- _HOW TO COMPLETE THIS TASK_
Write out the lines from the top of the material through the line with "About Speedy (732, 131)", exactly and with nothing added.

- _MATERIAL SUPPLIED_
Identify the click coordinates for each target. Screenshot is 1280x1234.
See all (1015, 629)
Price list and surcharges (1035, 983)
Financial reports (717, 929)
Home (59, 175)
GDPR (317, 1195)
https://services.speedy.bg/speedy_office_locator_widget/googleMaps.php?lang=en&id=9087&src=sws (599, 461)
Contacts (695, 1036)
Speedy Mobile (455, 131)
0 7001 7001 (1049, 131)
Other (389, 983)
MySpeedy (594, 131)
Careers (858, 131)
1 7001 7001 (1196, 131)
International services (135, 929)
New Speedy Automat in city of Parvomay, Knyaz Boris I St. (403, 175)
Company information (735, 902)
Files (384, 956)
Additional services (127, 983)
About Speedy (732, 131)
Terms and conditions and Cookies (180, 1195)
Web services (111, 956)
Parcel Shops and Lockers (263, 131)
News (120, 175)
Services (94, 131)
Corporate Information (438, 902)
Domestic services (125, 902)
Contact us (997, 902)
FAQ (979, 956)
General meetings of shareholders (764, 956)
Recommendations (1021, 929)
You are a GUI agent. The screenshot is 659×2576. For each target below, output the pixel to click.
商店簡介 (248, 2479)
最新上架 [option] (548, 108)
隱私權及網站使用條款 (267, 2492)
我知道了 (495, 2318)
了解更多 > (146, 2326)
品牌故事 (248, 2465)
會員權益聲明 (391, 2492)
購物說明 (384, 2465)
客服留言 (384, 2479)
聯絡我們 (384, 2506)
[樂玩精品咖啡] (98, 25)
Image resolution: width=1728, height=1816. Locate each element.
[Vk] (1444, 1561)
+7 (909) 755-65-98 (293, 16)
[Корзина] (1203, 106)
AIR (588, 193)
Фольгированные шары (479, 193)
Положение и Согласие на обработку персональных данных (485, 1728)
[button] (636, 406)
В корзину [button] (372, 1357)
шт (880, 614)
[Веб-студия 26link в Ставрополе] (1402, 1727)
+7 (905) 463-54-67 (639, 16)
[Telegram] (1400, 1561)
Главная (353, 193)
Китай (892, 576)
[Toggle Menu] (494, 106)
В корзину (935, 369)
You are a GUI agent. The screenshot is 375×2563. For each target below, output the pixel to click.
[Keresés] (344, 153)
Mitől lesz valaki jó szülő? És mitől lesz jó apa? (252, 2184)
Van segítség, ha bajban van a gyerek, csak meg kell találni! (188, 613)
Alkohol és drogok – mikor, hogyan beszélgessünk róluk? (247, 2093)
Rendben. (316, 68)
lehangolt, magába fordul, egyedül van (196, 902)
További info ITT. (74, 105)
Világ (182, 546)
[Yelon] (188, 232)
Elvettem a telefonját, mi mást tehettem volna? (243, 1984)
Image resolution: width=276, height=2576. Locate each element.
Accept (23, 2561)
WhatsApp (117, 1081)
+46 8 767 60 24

- _ANSWER TO THIS EXERCISE_
Identify the click coordinates for each target. Screenshot is 1280x1234.
See all (1015, 629)
Price list and surcharges (1035, 983)
Financial reports (717, 929)
Home (59, 175)
GDPR (317, 1195)
https://services.speedy.bg/speedy_office_locator_widget/googleMaps.php?lang=en&id=9087&src=sws (599, 461)
Contacts (695, 1036)
Speedy Mobile (455, 131)
0 7001 7001 (1049, 131)
Other (389, 983)
MySpeedy (594, 131)
Careers (858, 131)
1 7001 7001 (1196, 131)
International services (135, 929)
New Speedy Automat in city of Parvomay, Knyaz Boris I St. (403, 175)
Company information (735, 902)
Files (384, 956)
Additional services (127, 983)
About Speedy (732, 131)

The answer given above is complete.